Dans cette seconde novella, nous retrouvons l’adelphe Chih, toujours à l’écoute des récits qui courent depuis la nuit des temps… Mais cette aventure ne sera pas aussi tranquille que la précédente où, savourant de délicieux plats dans une superbe maison, elle se contentait d’écouter pour les apprendre les mots d’une autre. Cette fois-ci, Chih, sans son oiseau-mémoire qui nidifie, doit tenter de franchir une montagne. Et c’est à dos de mammouth qu’elle le fait, accompagnée par Si-yu, éleveuse et gardienne de ces majestueux animaux.
Toutefois, le voyage se fait très périlleux lorsque trois tigresses les acculent, bien déterminées à les dévorer. La nuit sera fort longue…
Chih leur propose alors de leur narrer un conte, qui, peut-être, les fera changer d’avis, celui d’une tigresse plus belle et plus puissante que toutes les autres, qui tomba amoureuse d’une humaine. Il raconte la version qu’il connaît, mais se trouve bien vite amené à l’adapter et le modifier, au gré des interventions des tigresses. Car une histoire n’est qu’une histoire, dont chaque époque, chaque culture, chaque peuple a une transcription quelque peu différente. Loin de se dérouler comme une rivière tranquille, l’histoire s’arrête, se heurte, se mêle et se démêle au fil des diverses voix.
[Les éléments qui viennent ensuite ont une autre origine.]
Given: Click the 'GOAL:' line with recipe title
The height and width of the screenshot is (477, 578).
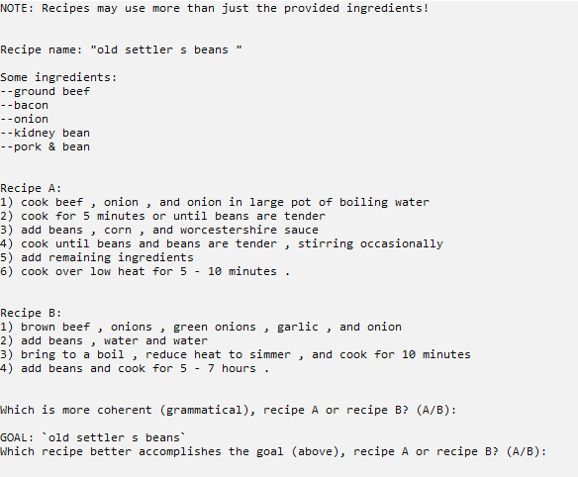Looking at the screenshot, I should pyautogui.click(x=93, y=437).
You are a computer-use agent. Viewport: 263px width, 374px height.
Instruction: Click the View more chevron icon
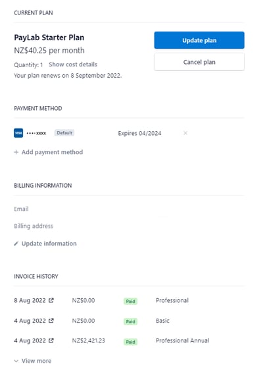(x=16, y=361)
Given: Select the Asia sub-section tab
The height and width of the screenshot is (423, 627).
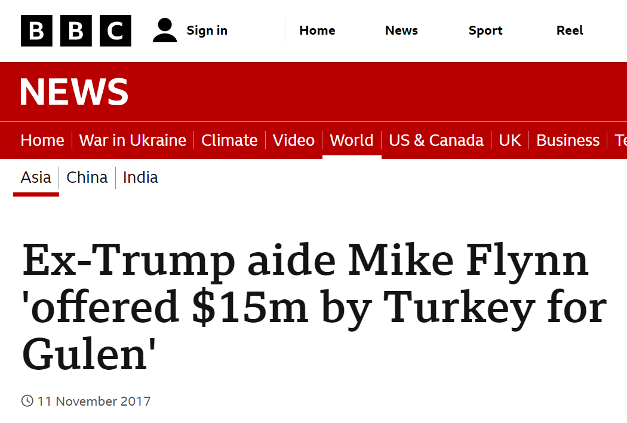Looking at the screenshot, I should [36, 177].
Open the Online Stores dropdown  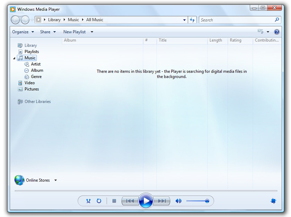(x=55, y=180)
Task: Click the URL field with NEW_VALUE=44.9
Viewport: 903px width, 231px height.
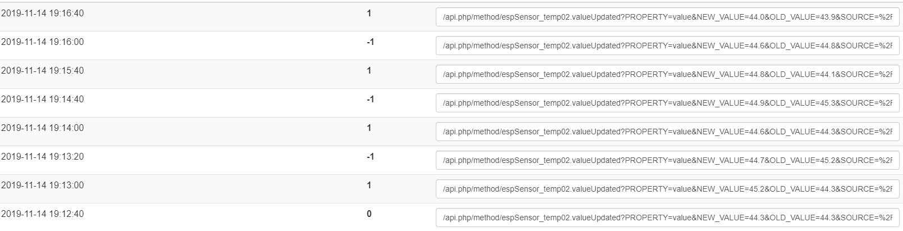Action: (x=667, y=103)
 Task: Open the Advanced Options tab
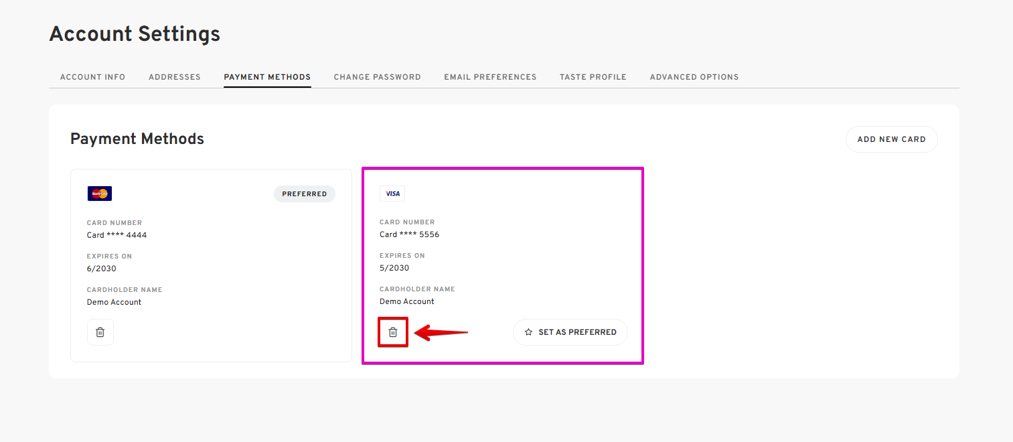[x=694, y=77]
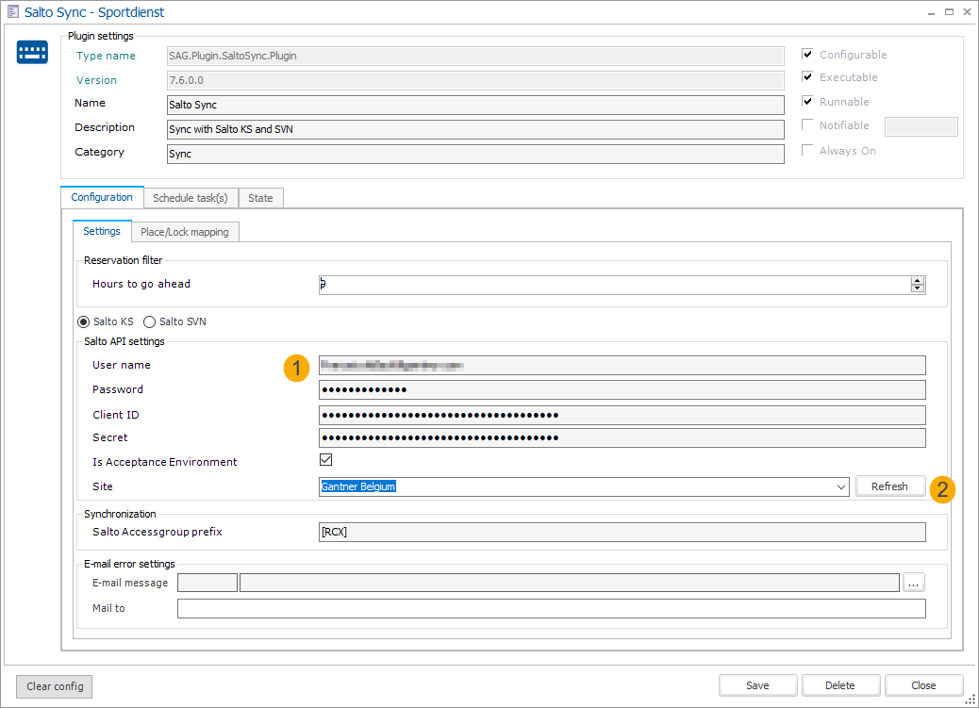Click the Delete button

tap(839, 685)

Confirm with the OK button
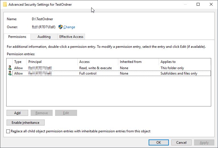coord(159,143)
Les mots sont ici d’une importance vitale, ils sauvent la vie de Chih, sont plus importants pour les tigresses que la faim, tant ils sont porteurs d’émerveillements et de découvertes. On pense bien sûr à Shéhérazade, mais Nghi Vo propose un récit cruel et beau, qui va au-delà de la simple force des paroles. Elle interroge également la notion de vérité, d’exactitudes des faits selon l’intérêt de celui qui archive et qui retrace, et qui évolue au fil du temps.
Malgré la situation d’extrême danger où se trouve Chih, la lecture de cette novella est calme et tranquille. Nghi Vo ne joue pas sur l’impression de risque, elle raconte une histoire, un duel d’histoires. Grâce à une narration très maîtrisée, qui alterne dialogues entre les Tigresses et Chih, et extraits de contes, c’est apaisant, poétique et enchanteur. La force de l’écriture de l’autrice réside dans sa capacité à faire naître des images, à accrocher son lecteur sans effets de manche, par la douceur et la poésie.
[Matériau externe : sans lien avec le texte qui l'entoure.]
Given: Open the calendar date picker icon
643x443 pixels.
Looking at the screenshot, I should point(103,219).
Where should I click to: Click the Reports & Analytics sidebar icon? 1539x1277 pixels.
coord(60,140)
Baigné dans l’imaginaire asiatique, où esprits, démons et revenants sont très présents, où les créatures fantastiques font partie du quotidien, Quand la Tigresse descendit de la montagne dresse le portrait d’héroïnes indépendantes, à la volonté de fer, qui se libèrent du poids de la tradition pour vivre pleinement leurs passions.
Si le premier volume était tout en douceur et en tranquillité, cette histoire-ci est plus violente, mais tout aussi tendre et poétique. Nghi Vo nous entraîne dans son univers en quelques lignes, et ne nous lâche plus.